Search Engine Land’s Jordan Koene analyzed nearly two million LLM sessions and surfaced a clear lesson for digital marketers: AI discovery is fragmented, industry-specific, and increasingly invisible to traditional measurement. As Koene writes, “ChatGPT commands 84.1% of trackable AI discovery traffic, but it functions primarily as the default tool for broad-market discovery.” That distinction — reach versus intent-driven productivity — is central to how sites must approach visibility in 2026.

Koene’s dataset spans nine industries and shows wide divergence in platform adoption. Copilot and Claude showed rapid growth (Copilot 25x, Claude 13x), while Perplexity and Gemini held narrower, more specialized roles. Perplexity, for example, retained meaningful traction in finance because users there demand verifiable, cited answers; Claude became the go-to for deep analysis and long-context reasoning; and Copilot’s surge reflects the power of being embedded where work already happens.

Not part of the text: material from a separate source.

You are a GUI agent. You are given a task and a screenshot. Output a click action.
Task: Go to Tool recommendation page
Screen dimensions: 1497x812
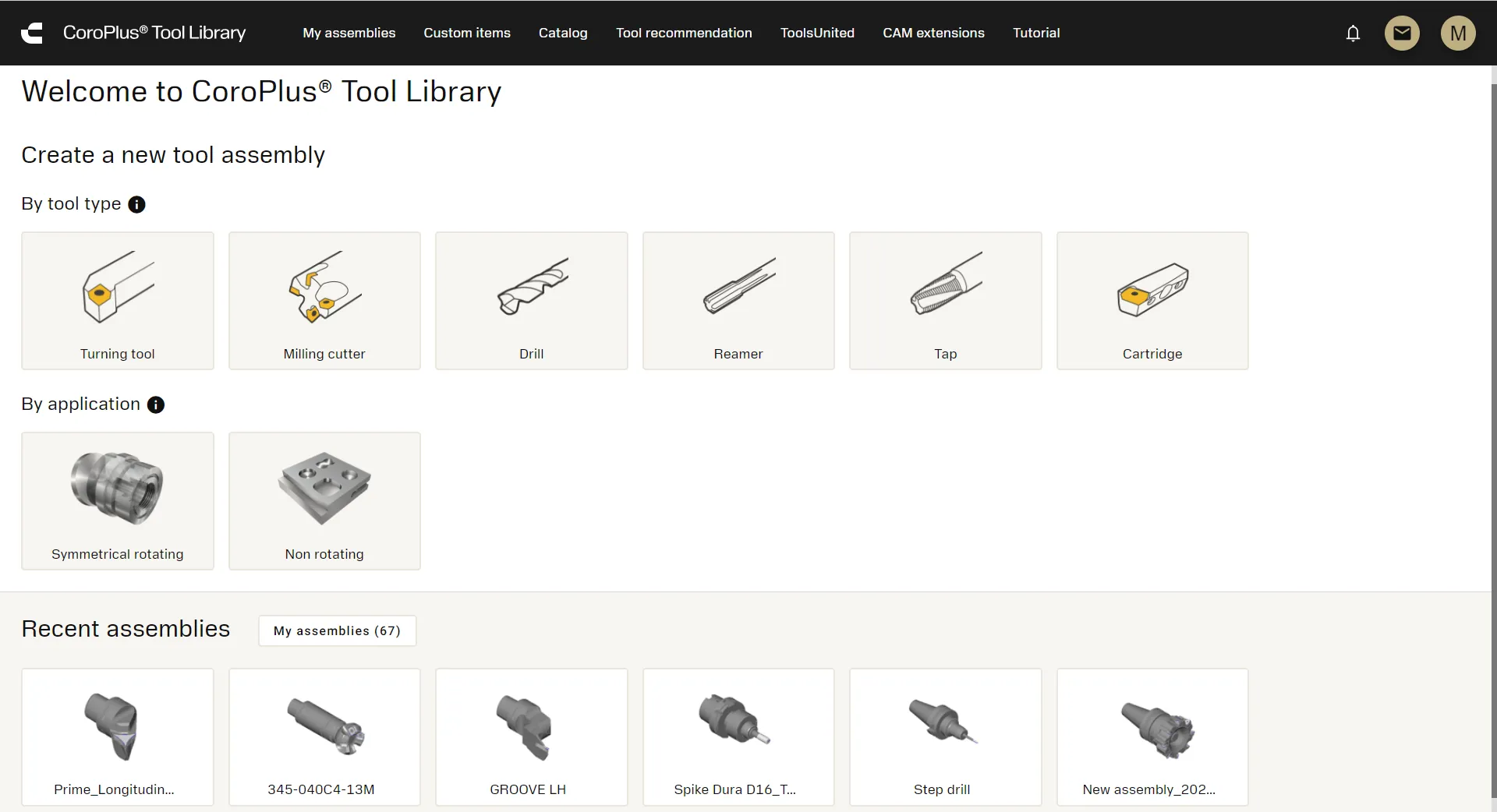coord(684,33)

This fragmentation means visibility opportunities are no longer won just by ranking in a single interface. Instead, brands need to earn presence across the networks, sources, and workflows each model trusts — from enterprise productivity apps to licensed finance datasets.
The shift from search-engine-first discovery to task-embedded AI discovery changes when and how users find answers. Copilot’s integration into Microsoft apps pushes discovery into the moment of execution; Perplexity rewards authoritative, source-linked content; Claude surfaces content that supports deep analysis. Meanwhile, Gemini’s growing “invisible” surface — where users get answers inside Google’s ecosystem and later perform branded searches — reveals a measurement blind spot that can undercount AI’s real influence.
Satya Nadella’s comments from Microsoft’s FY25 earnings underscore this platform-driven behavior: “Our family of Copilot apps has surpassed 100 million monthly active users across commercial and consumer,” he said, highlighting how Copilot is already embedded into workflows where purchasing decisions form.
AI discovery is already redefining the conversion funnel. Marketers must accept that some discovery signals will be obfuscated by model design and platform lock-in. The remedy is twofold: strengthen the signals you can control (brand, citations, data partnerships) and adapt measurement to the new multi-platform reality. Expect AI to move discovery into product and productivity surfaces; optimize for the moments where decisions are made, not just where research starts.
Koene’s report concludes with a strategic takeaway that should guide priorities: be present where your users need to be productive, and tailor your content to the reasoning patterns of each model. As he notes, brands “need a multi-platform strategy that aligns with how users expect to be productive at different moments.”